== Work instruction A ==
Copy the passage of the piece on the Cambridgeshire Fenlands below between "Surrealism and Landscape" and "their apparent naturalness.", inclusive.
== Work instruction B ==
In the piece on the Cambridgeshire Fenlands below, condense the paragraph beginning "The Surrealists were drawn to landscapes" into a shorter version that keeps its main facts.
== Work instruction C ==
According to the piece on the Cambridgeshire Fenlands below, what treatment is used in the Fenland photography?

== Selected excerpt ==
*** Block opens ***

Surreal Vision in the Cambridgeshire Fenlands
- peter corr
- Dec 3, 2020
- 2 min read
Updated: May 24
Surreal Vision in the Cambridgeshire Fenlands
The Cambridgeshire Fenlands have a quality that is, at certain times and in certain conditions, genuinely surreal. The flatness of the terrain, the enormous sky, the way the horizon seems to recede as you approach it — these are qualities that resist the ordinary categories of landscape description and that invite a different kind of looking. The Fens are not picturesque; they are strange.
Surrealism and Landscape
The Surrealists were drawn to landscapes that unsettled the familiar — deserts, coastlines, the spaces between the urban and the rural. The Fens have something of this quality: they are a landscape that has been made, rather than found, and the evidence of their making — the dykes, the drains, the pumping stations, the roads that run straight for miles without deviation — gives them an artificial quality that is at odds with their apparent naturalness.
In my photography and painting of the Fenlands, I have been drawn to this quality of strangeness — to the moments when the landscape seems to exceed its own description, when the ordinary becomes uncanny. The tilted telegraph poles, the roads that disappear into the distance, the isolated farmhouses surrounded by flat fields: these are the elements of a landscape that is simultaneously familiar and alien.
Photography and the Surreal
Photography is particularly well suited to capturing the surreal quality of the Fenlands. The camera records what is actually there — the specific quality of the light, the precise geometry of the landscape — and in doing so, it can reveal a strangeness that is invisible to the casual observer. The black and white treatment that I use in my Fenland photography reinforces this quality: it removes the distraction of colour and focuses attention on form, tone, and the relationships between elements.

*** Block closes ***

== Source material ==
*** Block opens ***

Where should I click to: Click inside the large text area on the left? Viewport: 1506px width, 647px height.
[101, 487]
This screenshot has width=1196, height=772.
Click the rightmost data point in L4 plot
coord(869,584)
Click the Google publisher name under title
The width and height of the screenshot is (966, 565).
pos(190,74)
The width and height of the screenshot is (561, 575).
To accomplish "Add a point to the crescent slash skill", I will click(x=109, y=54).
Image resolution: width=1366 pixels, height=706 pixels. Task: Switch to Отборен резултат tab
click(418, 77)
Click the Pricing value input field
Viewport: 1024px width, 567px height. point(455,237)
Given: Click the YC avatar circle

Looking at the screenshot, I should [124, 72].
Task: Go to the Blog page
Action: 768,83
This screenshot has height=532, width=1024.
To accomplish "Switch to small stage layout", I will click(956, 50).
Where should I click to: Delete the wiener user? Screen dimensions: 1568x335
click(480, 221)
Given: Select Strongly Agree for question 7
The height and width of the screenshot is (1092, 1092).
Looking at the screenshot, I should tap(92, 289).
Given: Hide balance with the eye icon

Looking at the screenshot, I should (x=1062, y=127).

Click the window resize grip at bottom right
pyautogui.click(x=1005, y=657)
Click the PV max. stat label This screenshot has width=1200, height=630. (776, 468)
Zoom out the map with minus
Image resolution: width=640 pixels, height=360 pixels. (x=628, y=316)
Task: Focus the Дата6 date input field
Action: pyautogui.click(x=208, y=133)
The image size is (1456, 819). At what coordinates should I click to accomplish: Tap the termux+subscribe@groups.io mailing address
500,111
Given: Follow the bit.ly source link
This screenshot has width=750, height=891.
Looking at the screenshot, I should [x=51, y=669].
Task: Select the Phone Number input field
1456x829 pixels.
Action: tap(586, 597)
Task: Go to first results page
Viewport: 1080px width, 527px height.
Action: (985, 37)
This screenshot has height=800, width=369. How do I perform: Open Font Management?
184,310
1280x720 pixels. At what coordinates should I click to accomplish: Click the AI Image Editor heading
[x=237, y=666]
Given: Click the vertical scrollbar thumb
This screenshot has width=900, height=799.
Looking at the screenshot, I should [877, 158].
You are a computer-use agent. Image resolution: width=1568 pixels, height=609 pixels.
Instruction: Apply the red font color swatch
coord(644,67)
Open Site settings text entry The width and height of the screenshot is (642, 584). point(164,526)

*** Block closes ***

== Task answer A ==
Surrealism and Landscape
The Surrealists were drawn to landscapes that unsettled the familiar — deserts, coastlines, the spaces between the urban and the rural. The Fens have something of this quality: they are a landscape that has been made, rather than found, and the evidence of their making — the dykes, the drains, the pumping stations, the roads that run straight for miles without deviation — gives them an artificial quality that is at odds with their apparent naturalness.

== Task answer B ==
The Surrealists favored landscapes that unsettled the familiar, such as deserts, coastlines and the spaces between urban and rural. The Fens share this quality because they were made rather than found. Their dykes, drains, pumping stations and long straight roads give them an artificial quality at odds with their apparent naturalness.

== Task answer C ==
A black and white treatment.